*Exercise directions*: Set the records down again, exactly, without their images.

(Pixel coordinate grounding data)
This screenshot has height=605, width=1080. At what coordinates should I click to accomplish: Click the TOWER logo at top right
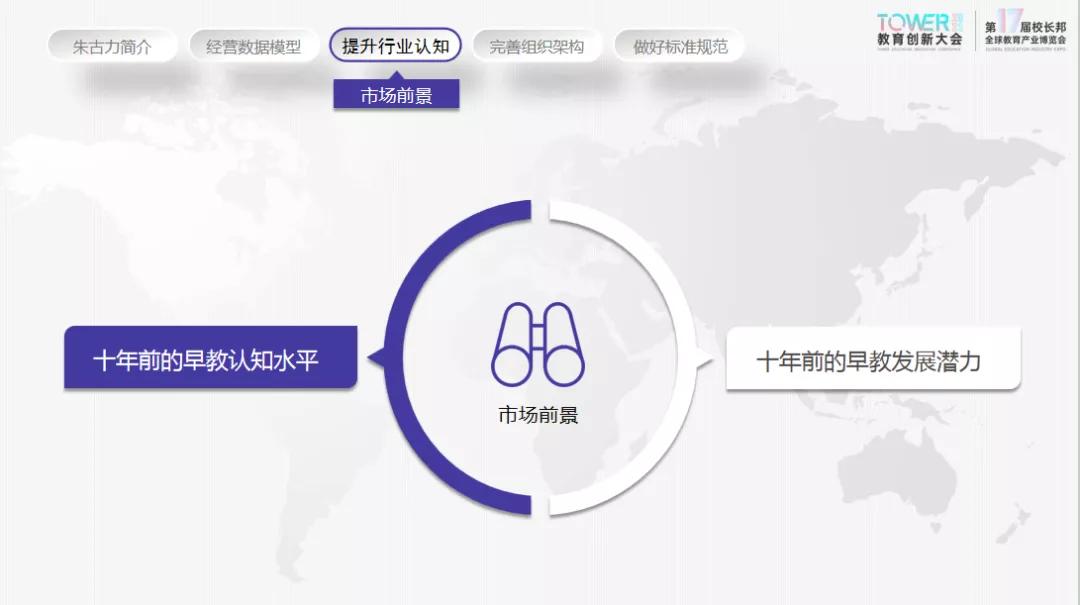pyautogui.click(x=911, y=22)
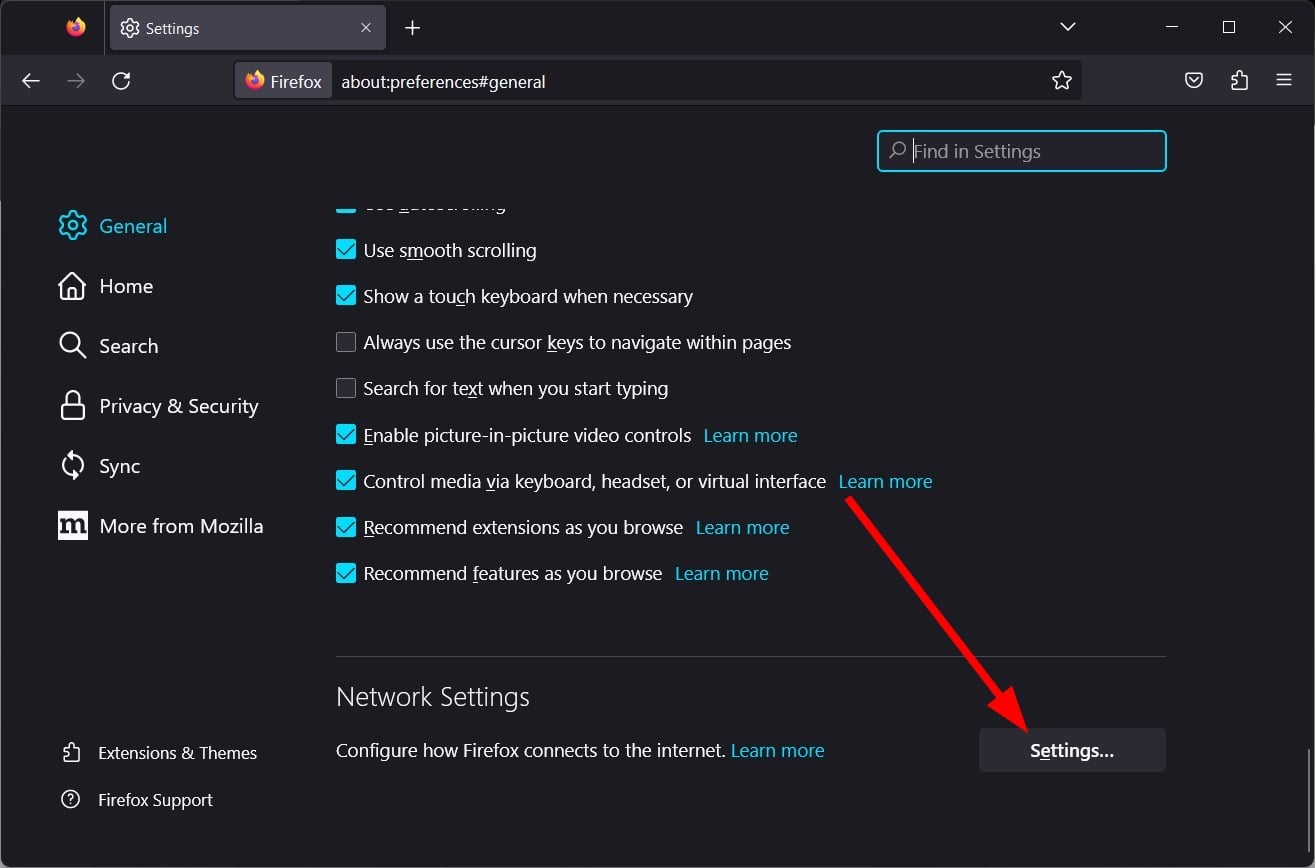Save the page to Pocket
This screenshot has height=868, width=1315.
[x=1193, y=80]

*Answer to the exercise*:
This screenshot has height=605, width=1080. At what coordinates should I click to accomplish: Click the TOWER logo at top right
pyautogui.click(x=911, y=22)
Save the page to Pocket
This screenshot has height=868, width=1315.
[x=1193, y=80]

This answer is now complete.